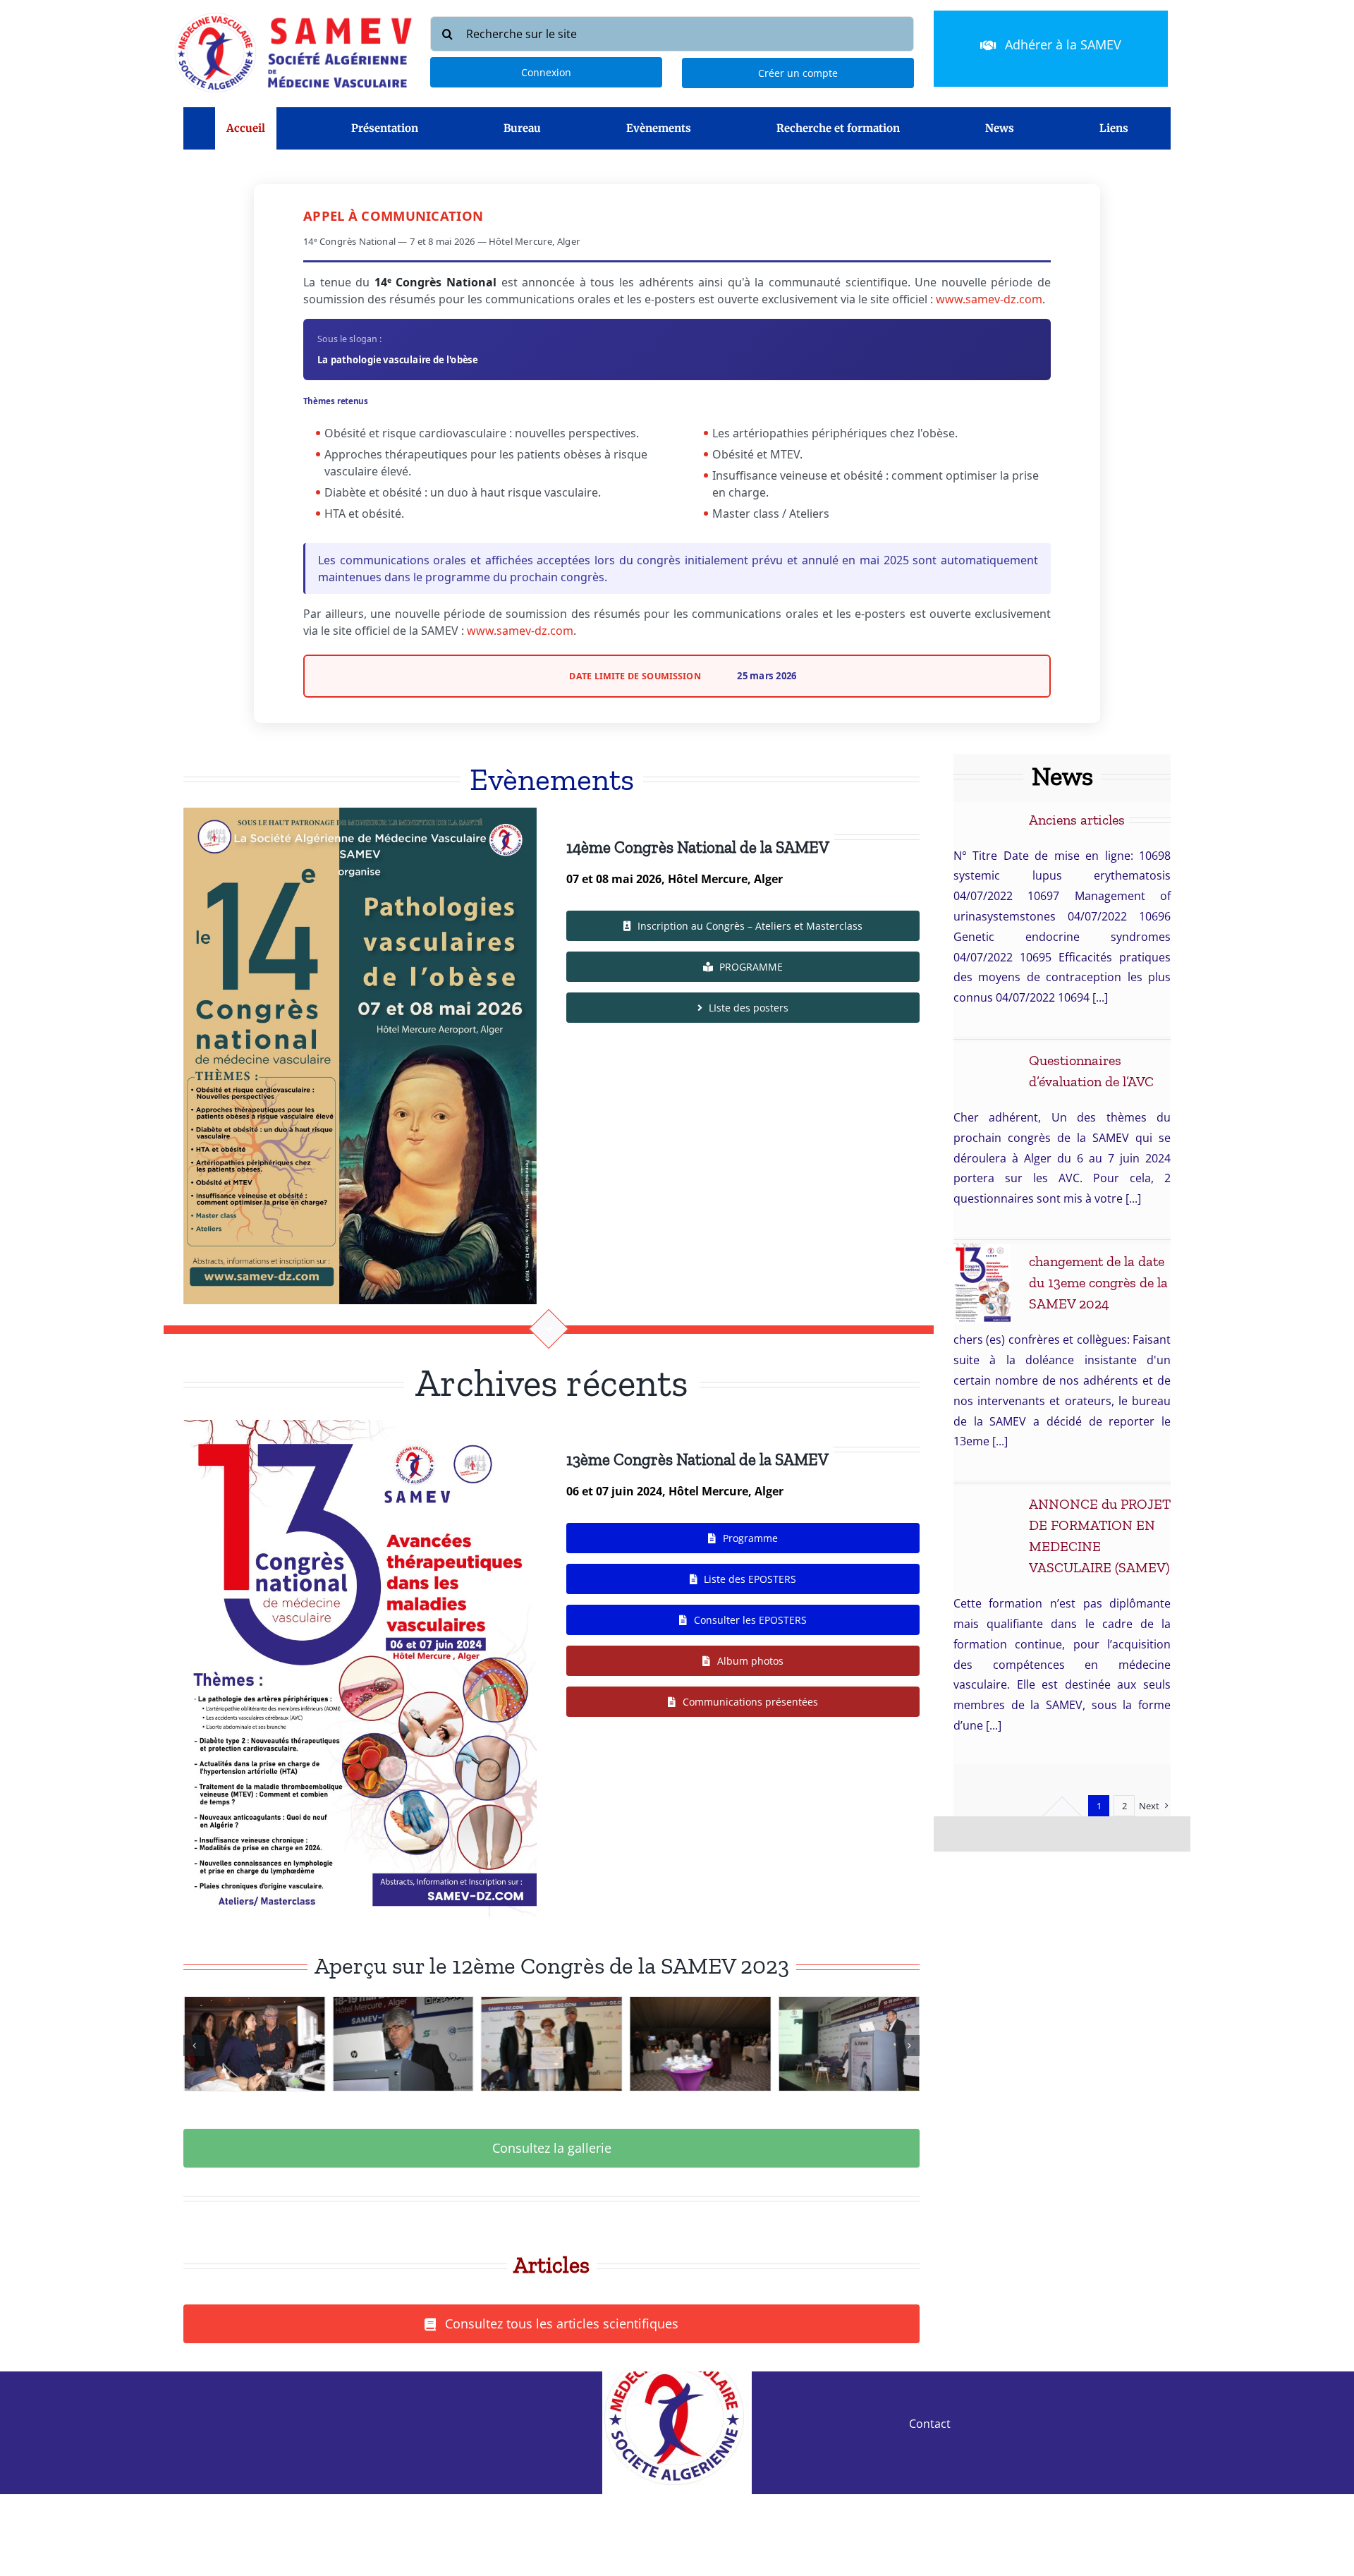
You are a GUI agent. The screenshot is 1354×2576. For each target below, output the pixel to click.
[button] (194, 2045)
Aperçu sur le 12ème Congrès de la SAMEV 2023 (552, 1965)
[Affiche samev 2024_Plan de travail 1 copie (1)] (360, 1425)
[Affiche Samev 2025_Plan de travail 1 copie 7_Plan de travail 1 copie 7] (360, 813)
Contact (930, 2423)
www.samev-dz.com (989, 299)
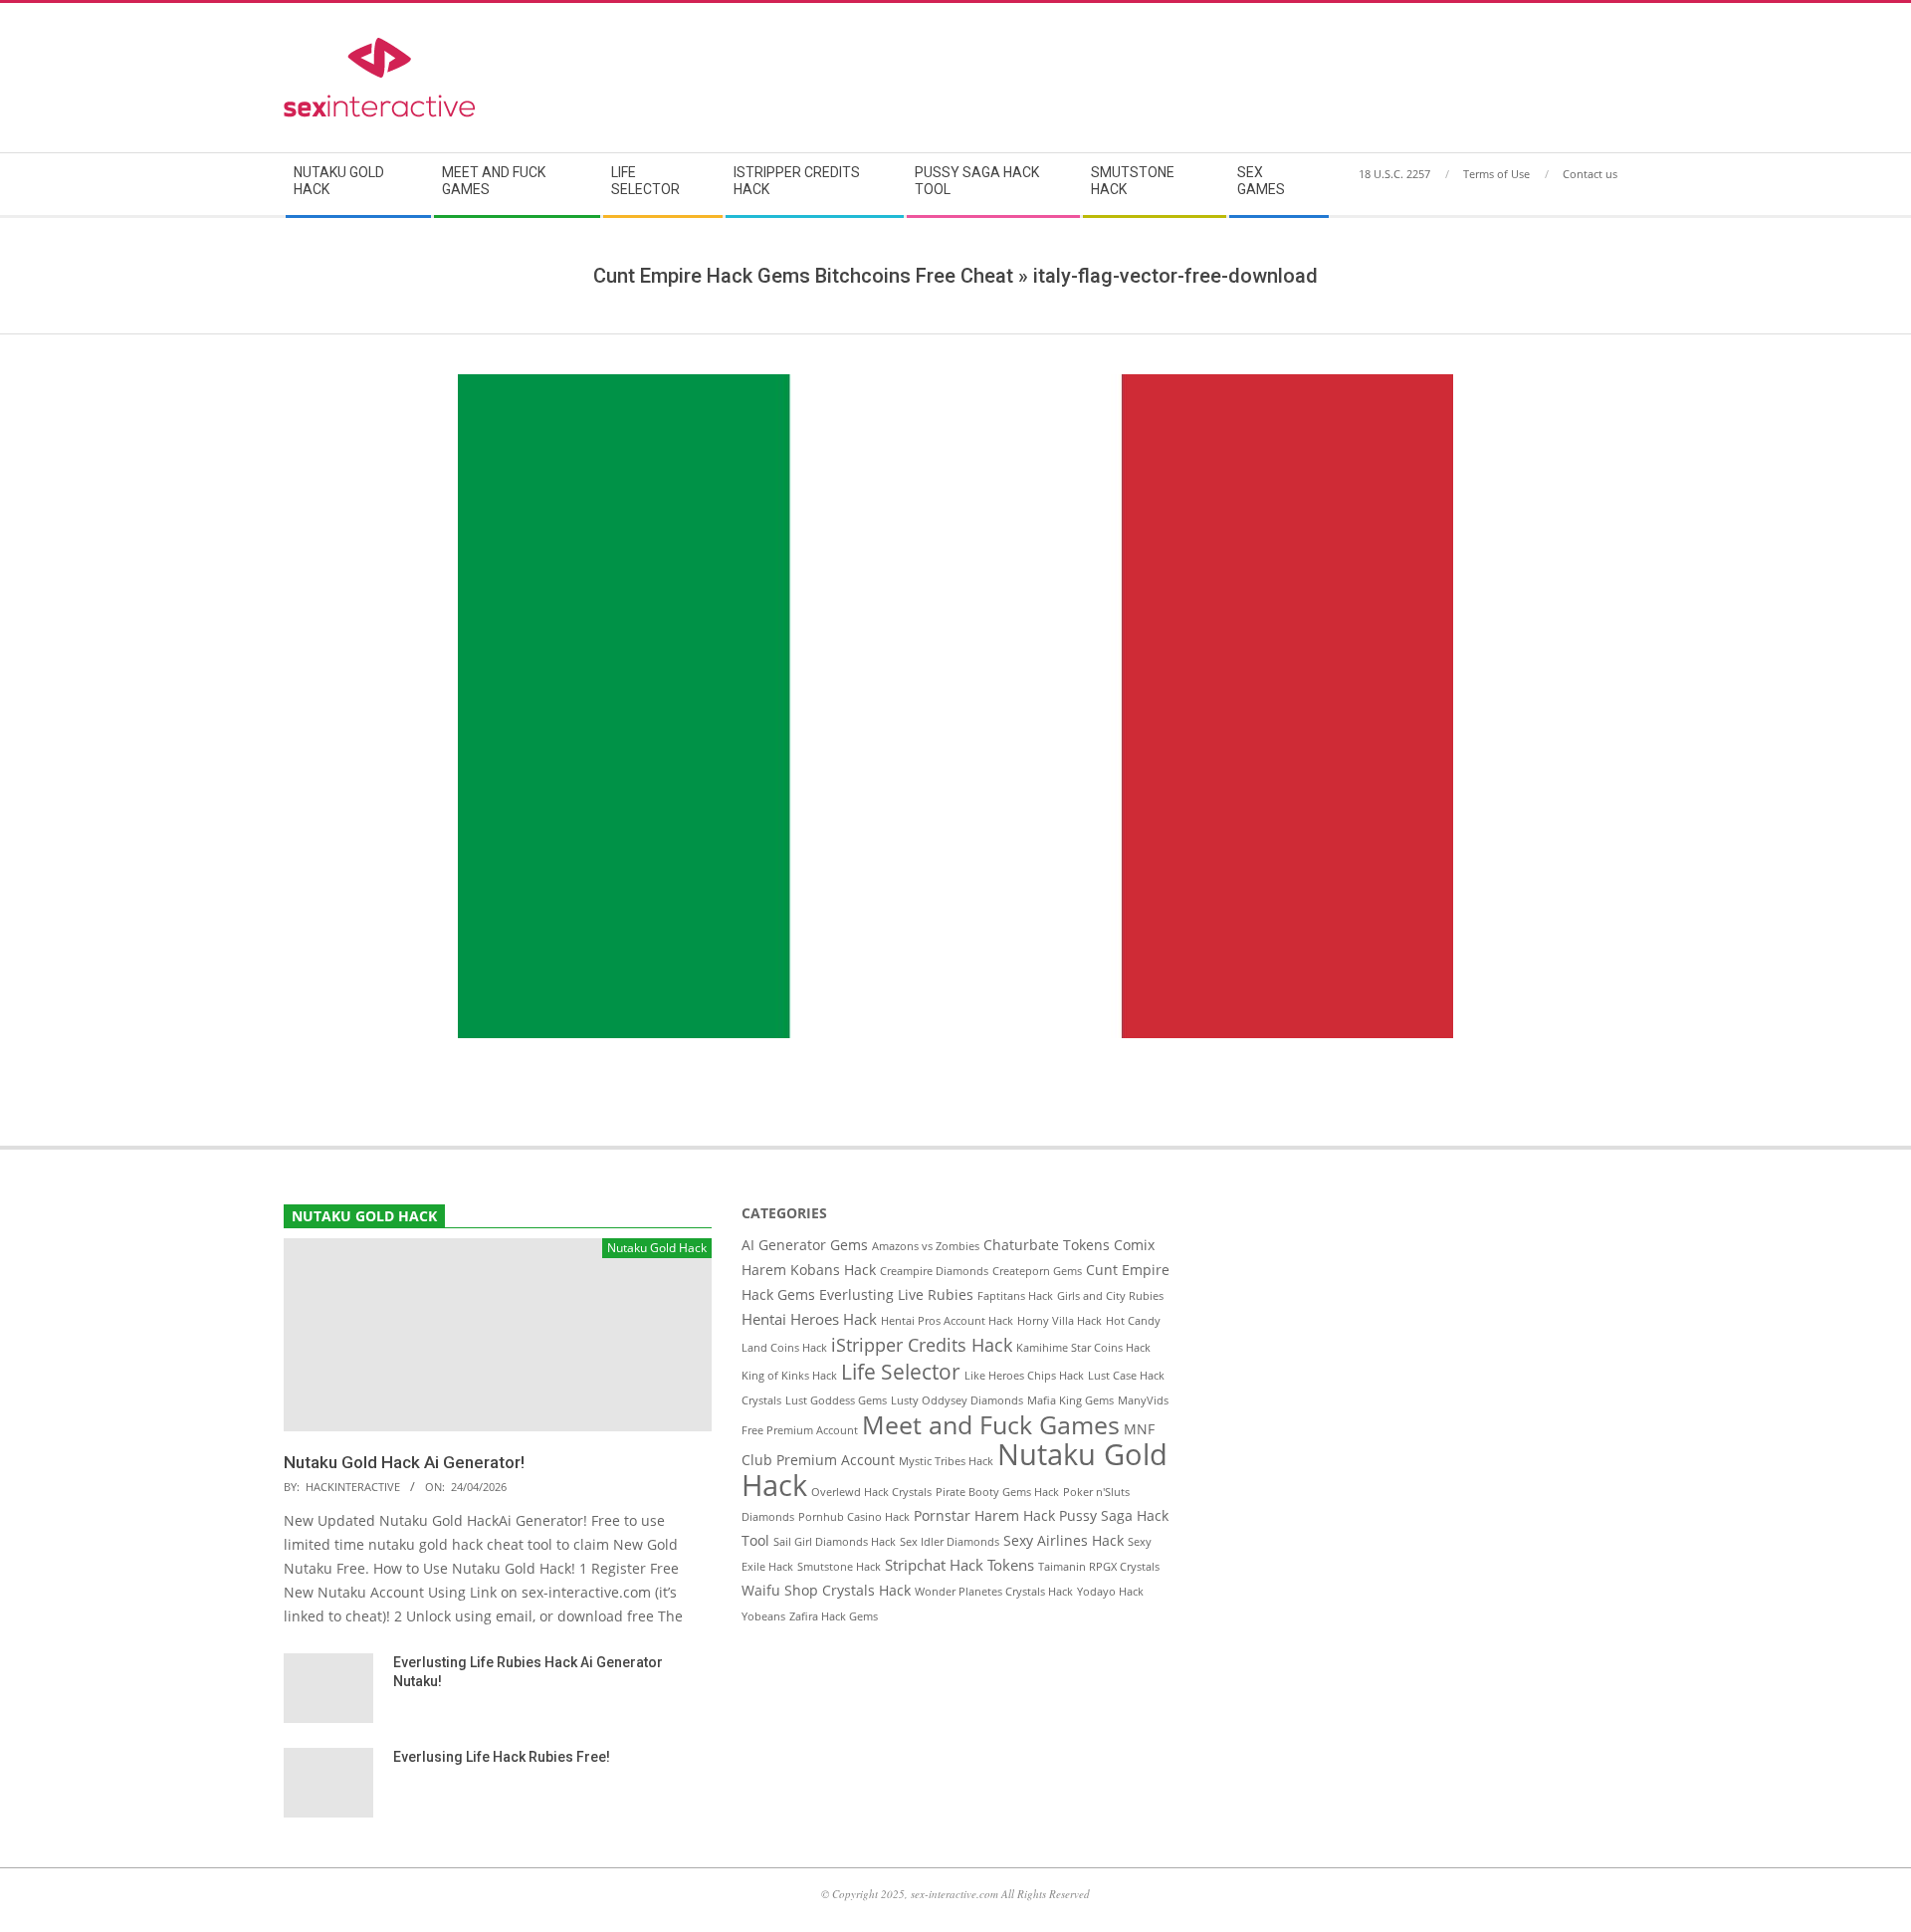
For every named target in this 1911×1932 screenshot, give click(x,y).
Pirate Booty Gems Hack (997, 1492)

> Action item: Could every entry above be printed again exactly, images excluded?

> Answer section:
You are a GUI agent. The screenshot is 1354×2576. For each target below, output the pixel to click.
[button] (194, 2045)
Aperçu sur le 12ème Congrès de la SAMEV 2023 (552, 1965)
[Affiche samev 2024_Plan de travail 1 copie (1)] (360, 1425)
[Affiche Samev 2025_Plan de travail 1 copie 7_Plan de travail 1 copie 7] (360, 813)
Contact (930, 2423)
www.samev-dz.com (989, 299)
For every named target in this 1911×1932 screenshot, give click(x,y).
Pirate Booty Gems Hack (997, 1492)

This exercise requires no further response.